Pictures stay out of the copy. Retype exactly the lines below from the one with "You are a GUI" through the one with "Open the Модельный ряд sidebar link".

Data extract:
__________
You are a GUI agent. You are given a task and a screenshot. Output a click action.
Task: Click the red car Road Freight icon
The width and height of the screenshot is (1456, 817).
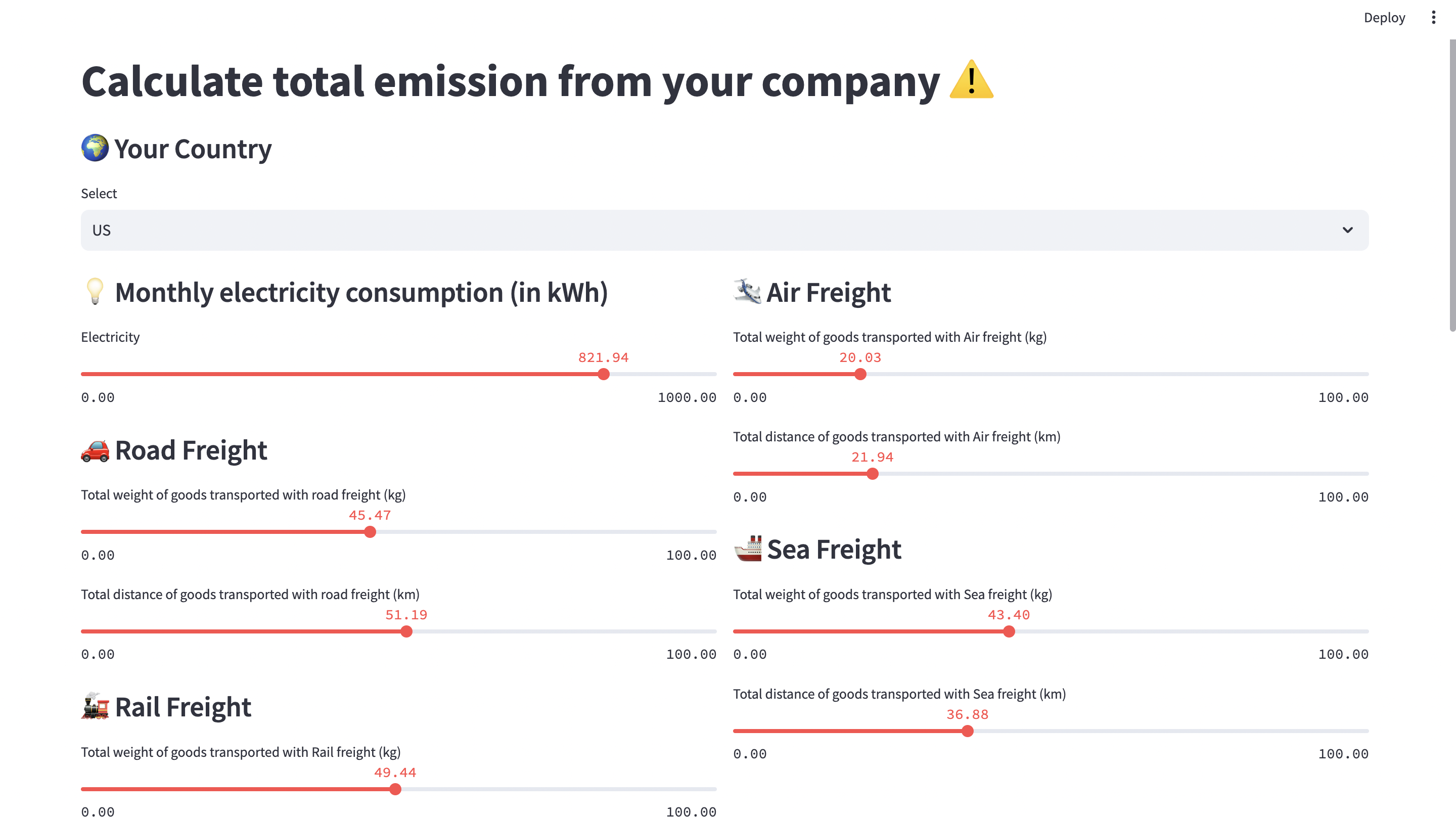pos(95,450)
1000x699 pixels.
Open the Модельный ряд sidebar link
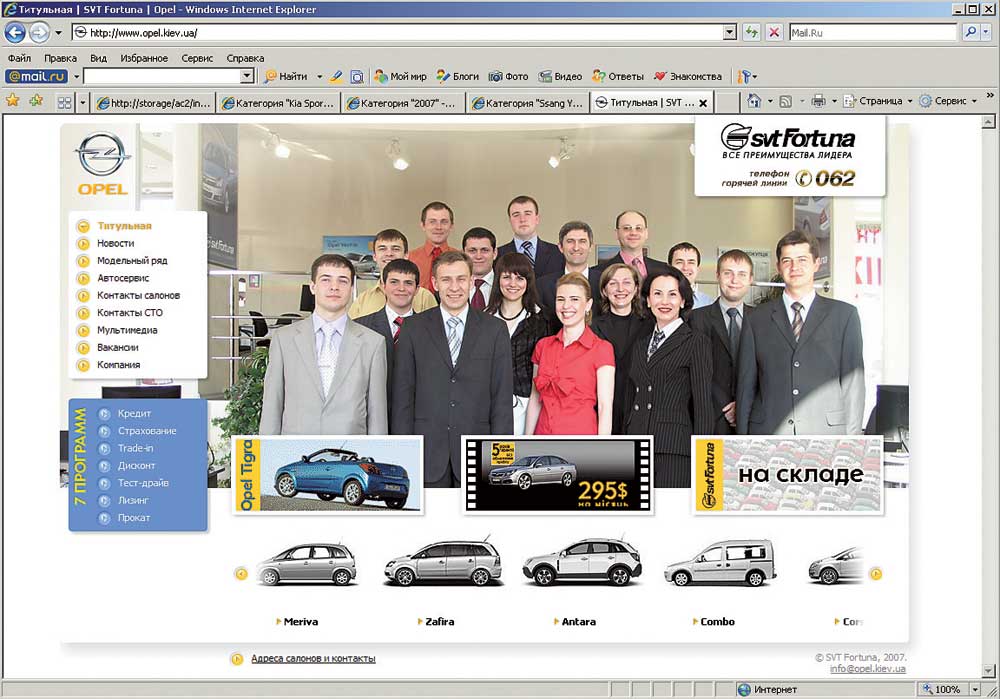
__________
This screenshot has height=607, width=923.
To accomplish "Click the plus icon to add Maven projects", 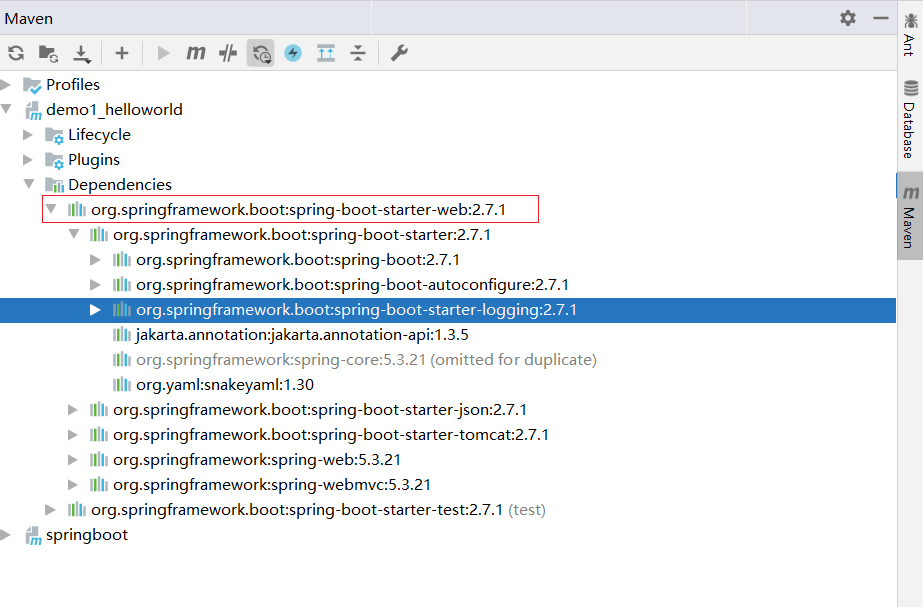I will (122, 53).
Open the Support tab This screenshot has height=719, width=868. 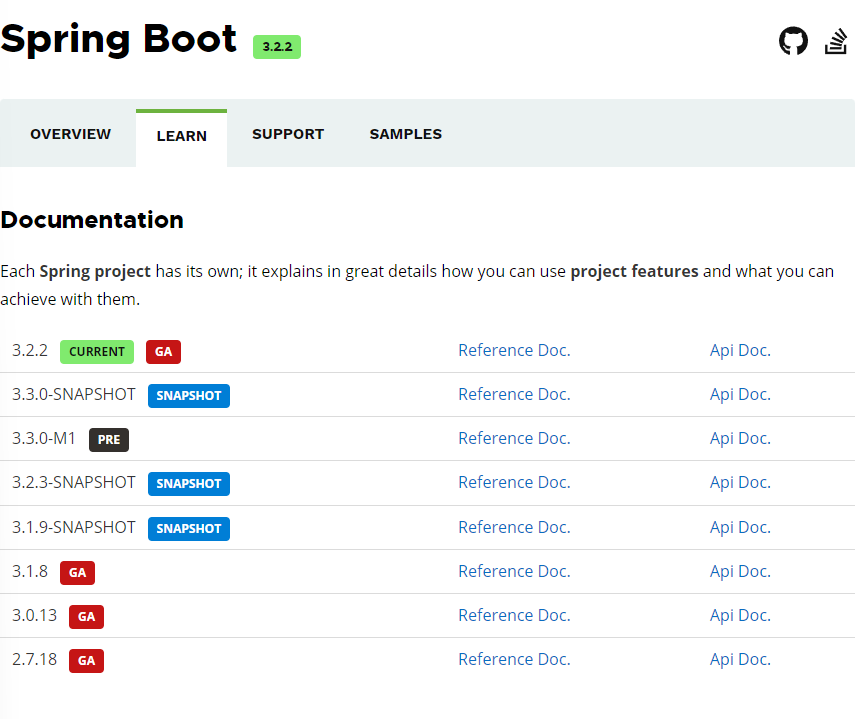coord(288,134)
__________
Response to the task:
You are a GUI agent. You are given a task and a screenshot. Output a click action.
Task: Click the red car Road Freight icon
The width and height of the screenshot is (1456, 817).
pos(95,450)
1000x699 pixels.
Open the Модельный ряд sidebar link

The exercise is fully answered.